In Lena Dunham’s book “Not That Kind Of Girl,” Dunham describes a sexual encounter with a man named “Barry” during her time at Oberlin College, a man who, Dunham says, sexually assaulted her.
In her book, Dunham explains that she never reported the incident to college officials or the authorities.
Like so many women, she notes, she was unclear about what had happened, and whether she was at fault for what occurred.
Shame had silenced her for a long time, but she felt her book was the perfect venue in which to speak out.
Dunham, in an essay she wrote for BuzzFeed, explains that she received a lot of backlash for that decision,
As indicated in the beginning of the book, I made the choice to keep certain identities private, changing names and some descriptive details. To be very clear, “Barry” is a pseudonym, not the name of the man who assaulted me, and any resemblance to a person with this name is an unfortunate and surreal coincidence. I am sorry about all he has experienced.
Dunham is referring to a Breitbart story by John Nolte which points out that an “easily identifiable Oberlin conservative from that era named Barry; indeed, that Barry has already been identified as the person from Dunham’s book by many people,” reports The Washington Post.

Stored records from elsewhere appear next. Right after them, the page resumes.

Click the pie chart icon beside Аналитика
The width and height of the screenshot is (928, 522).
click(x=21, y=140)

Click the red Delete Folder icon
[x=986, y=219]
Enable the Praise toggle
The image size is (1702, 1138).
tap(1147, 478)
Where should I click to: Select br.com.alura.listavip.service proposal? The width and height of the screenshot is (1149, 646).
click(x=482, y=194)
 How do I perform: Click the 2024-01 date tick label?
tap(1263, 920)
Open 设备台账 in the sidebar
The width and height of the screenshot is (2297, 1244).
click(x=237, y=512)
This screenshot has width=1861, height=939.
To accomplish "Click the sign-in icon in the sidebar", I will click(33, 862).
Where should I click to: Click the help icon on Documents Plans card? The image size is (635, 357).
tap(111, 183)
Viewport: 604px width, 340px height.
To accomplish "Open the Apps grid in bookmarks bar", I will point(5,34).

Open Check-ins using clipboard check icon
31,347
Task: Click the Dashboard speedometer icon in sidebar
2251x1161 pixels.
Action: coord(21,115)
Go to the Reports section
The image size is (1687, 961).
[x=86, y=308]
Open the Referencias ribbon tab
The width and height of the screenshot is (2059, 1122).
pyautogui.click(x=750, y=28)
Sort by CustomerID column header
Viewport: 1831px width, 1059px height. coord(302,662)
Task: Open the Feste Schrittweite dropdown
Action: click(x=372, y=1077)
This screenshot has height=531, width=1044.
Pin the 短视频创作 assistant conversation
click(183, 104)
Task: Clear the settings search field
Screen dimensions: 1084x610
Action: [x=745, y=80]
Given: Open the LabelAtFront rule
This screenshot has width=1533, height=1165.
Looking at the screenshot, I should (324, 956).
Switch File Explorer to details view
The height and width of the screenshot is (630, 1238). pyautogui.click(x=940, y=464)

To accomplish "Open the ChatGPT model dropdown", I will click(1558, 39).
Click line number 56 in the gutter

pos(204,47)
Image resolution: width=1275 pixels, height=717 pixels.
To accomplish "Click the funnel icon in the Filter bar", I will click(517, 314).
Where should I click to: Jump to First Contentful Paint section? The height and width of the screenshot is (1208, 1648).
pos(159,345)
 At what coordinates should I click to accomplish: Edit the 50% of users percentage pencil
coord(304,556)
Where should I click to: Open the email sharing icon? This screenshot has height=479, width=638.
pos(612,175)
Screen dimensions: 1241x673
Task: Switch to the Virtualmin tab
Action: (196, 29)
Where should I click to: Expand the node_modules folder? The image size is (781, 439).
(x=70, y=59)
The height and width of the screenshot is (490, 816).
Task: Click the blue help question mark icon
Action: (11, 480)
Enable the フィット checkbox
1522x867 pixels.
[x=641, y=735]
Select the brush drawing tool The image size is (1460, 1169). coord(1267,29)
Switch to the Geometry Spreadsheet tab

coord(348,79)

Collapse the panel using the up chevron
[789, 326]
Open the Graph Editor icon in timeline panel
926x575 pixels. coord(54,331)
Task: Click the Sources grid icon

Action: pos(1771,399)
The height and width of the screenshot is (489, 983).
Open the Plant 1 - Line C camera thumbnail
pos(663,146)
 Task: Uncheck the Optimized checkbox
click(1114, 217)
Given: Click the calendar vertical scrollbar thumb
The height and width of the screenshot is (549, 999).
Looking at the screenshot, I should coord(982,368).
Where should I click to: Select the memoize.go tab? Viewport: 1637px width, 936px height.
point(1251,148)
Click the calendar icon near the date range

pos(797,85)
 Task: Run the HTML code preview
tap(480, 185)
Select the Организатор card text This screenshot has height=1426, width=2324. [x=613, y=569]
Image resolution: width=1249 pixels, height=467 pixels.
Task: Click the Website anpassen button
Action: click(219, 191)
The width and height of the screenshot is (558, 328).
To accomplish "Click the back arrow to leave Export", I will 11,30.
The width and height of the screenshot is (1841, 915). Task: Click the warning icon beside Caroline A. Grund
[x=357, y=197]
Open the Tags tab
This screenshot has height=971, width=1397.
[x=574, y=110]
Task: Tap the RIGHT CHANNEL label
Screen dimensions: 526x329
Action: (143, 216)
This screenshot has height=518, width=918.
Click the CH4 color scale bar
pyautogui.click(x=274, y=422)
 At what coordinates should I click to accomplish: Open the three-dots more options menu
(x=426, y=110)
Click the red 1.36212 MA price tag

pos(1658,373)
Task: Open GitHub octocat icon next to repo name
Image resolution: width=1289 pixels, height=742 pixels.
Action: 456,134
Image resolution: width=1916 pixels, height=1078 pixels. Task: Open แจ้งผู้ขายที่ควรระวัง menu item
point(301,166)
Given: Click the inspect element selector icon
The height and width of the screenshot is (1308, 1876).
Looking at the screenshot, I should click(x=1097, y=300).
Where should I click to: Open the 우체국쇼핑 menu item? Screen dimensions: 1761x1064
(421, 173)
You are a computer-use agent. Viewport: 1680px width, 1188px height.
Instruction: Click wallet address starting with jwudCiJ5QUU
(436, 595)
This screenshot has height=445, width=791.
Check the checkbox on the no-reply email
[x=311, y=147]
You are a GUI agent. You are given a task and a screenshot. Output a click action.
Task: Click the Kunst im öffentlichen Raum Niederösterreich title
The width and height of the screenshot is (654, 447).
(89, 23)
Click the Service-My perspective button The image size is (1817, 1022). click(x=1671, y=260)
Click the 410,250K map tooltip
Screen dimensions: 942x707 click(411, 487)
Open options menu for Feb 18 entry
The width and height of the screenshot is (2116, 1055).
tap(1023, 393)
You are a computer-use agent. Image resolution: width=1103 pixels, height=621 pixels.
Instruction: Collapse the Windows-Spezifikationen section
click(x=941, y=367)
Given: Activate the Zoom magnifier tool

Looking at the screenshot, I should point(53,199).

She also has a message for the media:
I have a certain empathy for the journalists who asked me questions like whether I regret how much I drank that night or what my attacker would say if he was asked about me. These ignorant lines of inquiry serve to further flawed narratives about rape, but these people are reacting to the same set of social signals that we all are — signals telling us that preventing assault is a woman’s job, that rape is only rape when a stranger drags you into a dark alley with a knife at your throat, that our stories are never true, and that lying about rape is a way for women to enact revenge on innocent men. These misconceptions about rape are rampant, destructive and precisely the thing that prevents survivors from seeking the support that they need and deserve.